=== PASSAGE SHOWN ===
start
FARMERS must fight the 'insidious growth in the use of closed-door deals' by livestock buyers – and always sell their stock through auction marts.

The Institute of Auctioneers and Appraisers in Scotland this week launched a 'Use Your Mart' campaign urging farmers to 'take back control and demand transparency in pricing' by selling through the ring.

The IAAS stated that major buyers – in particular those supplying UK supermarket chains – were increasingly demanding direct contracts with primary producers, and in the case of cattle, making further stipulations on each animal's 'maximum movements' over the entire production cycle. The Institute bluntly alleged that such stipulations amounted to nothing more than 'a deliberate attempt to avoid price scrutiny in the ring'.

Explaining its position, the IAAS said that the new campaign follows a series of complaints from farmers claiming to have been short-changed by direct contracts, particularly at times when short-term market fluctuations were avoided by the major buyers. Whilst there has been a gradual rise in such direct contracts over the past decade, the movement has become even more acute over the last twelve months – coupled with what the IAAS described as the 'noticeable absence of buyers representing supermarket suppliers from prime sheep auction rings' across the country.
end
=== DATASET EXTRACT ===
start
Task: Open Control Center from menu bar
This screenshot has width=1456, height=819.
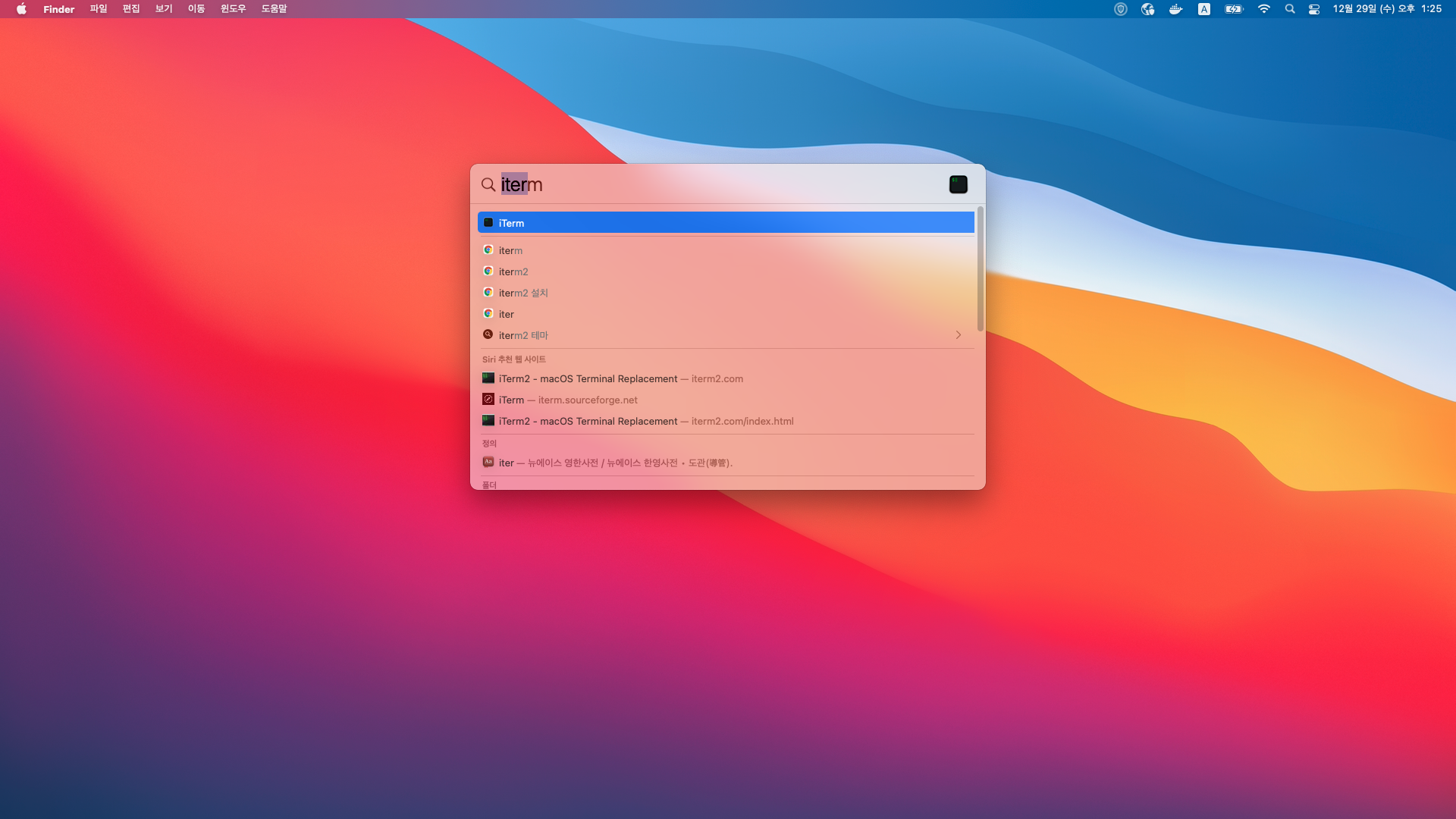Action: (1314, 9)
end
start
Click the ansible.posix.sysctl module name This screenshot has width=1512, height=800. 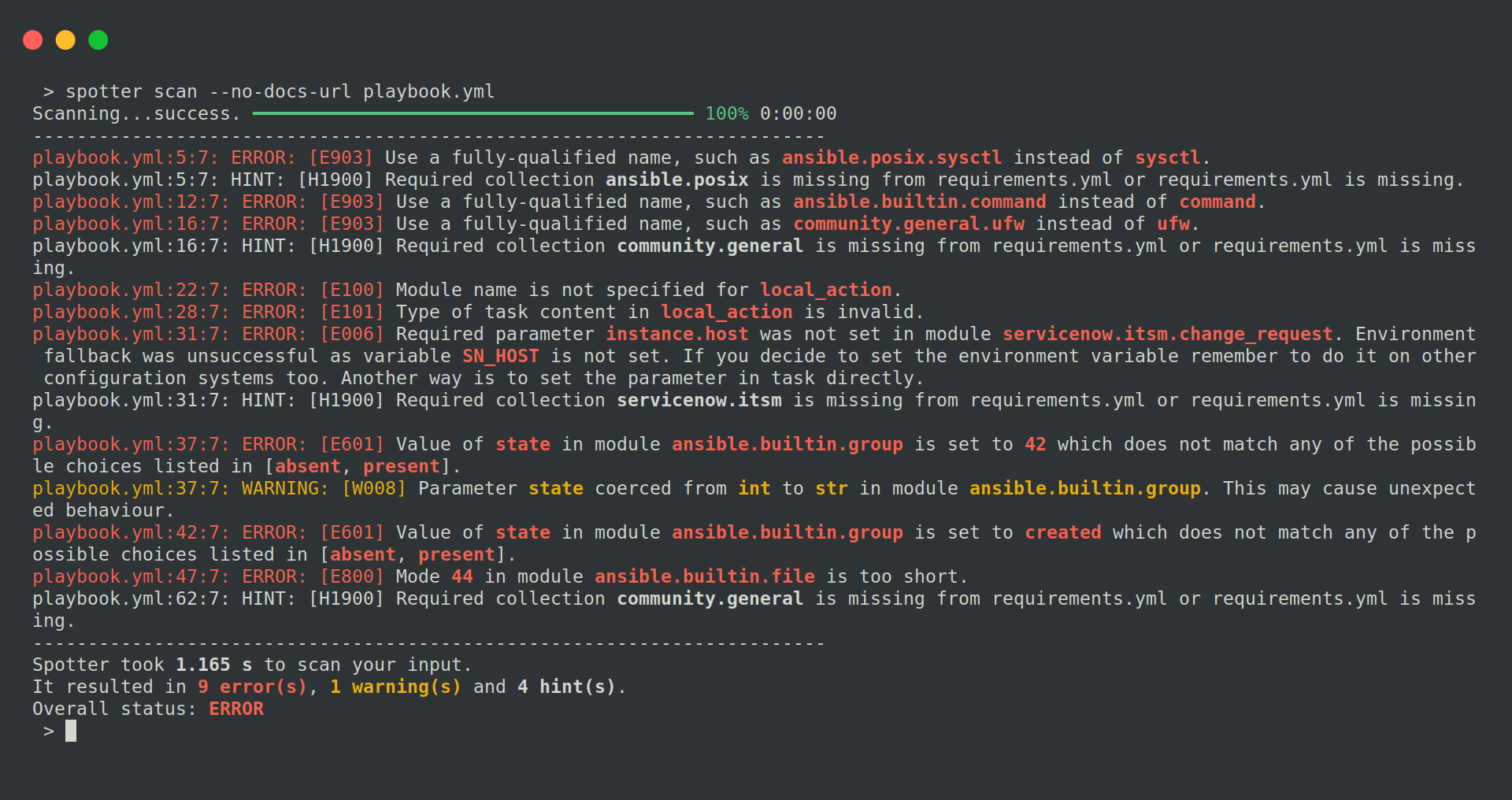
end
=== EXERCISE INSTRUCTIONS ===
1. Reproduce the part of the article about livestock auction marts between "Explaining its position, the" and "across the country.", inclusive.
2. In the article about livestock auction marts, what is the name of the campaign launched by the Institute of Auctioneers and Appraisers in Scotland?
3. Pick up the article about livestock auction marts after its last sentence and keep writing it.

=== RESPONSES PER TASK ===
1.
Explaining its position, the IAAS said that the new campaign follows a series of complaints from farmers claiming to have been short-changed by direct contracts, particularly at times when short-term market fluctuations were avoided by the major buyers. Whilst there has been a gradual rise in such direct contracts over the past decade, the movement has become even more acute over the last twelve months – coupled with what the IAAS described as the 'noticeable absence of buyers representing supermarket suppliers from prime sheep auction rings' across the country.

2. 'Use Your Mart'

3.
IAAS president, Scott Donaldson, said: "Supermarkets are demanding more and more direct contracts at the very time when farmers need to ensure that they are genuinely receiving a fair price for their produce. This is a practice which puts the efficiency of the rural economy at risk and might even be deemed by the authorities to be anti-competitive.

"Access to a fair pricing regime, as delivered by the network of livestock markets that we represent, is the very cornerstone of fair farming practice. We want to work with supermarkets as important and valued stakeholders, but now is the time for this evasion on price to end," he said. “You would almost think that the UK’s major retailers were seeking to deliberately avoid fair and transparent pricing in our food chain – the insidious growth in the use of closed-door deals puts at risk the transparency and honesty that can only be guaranteed in the livestock auction ring.”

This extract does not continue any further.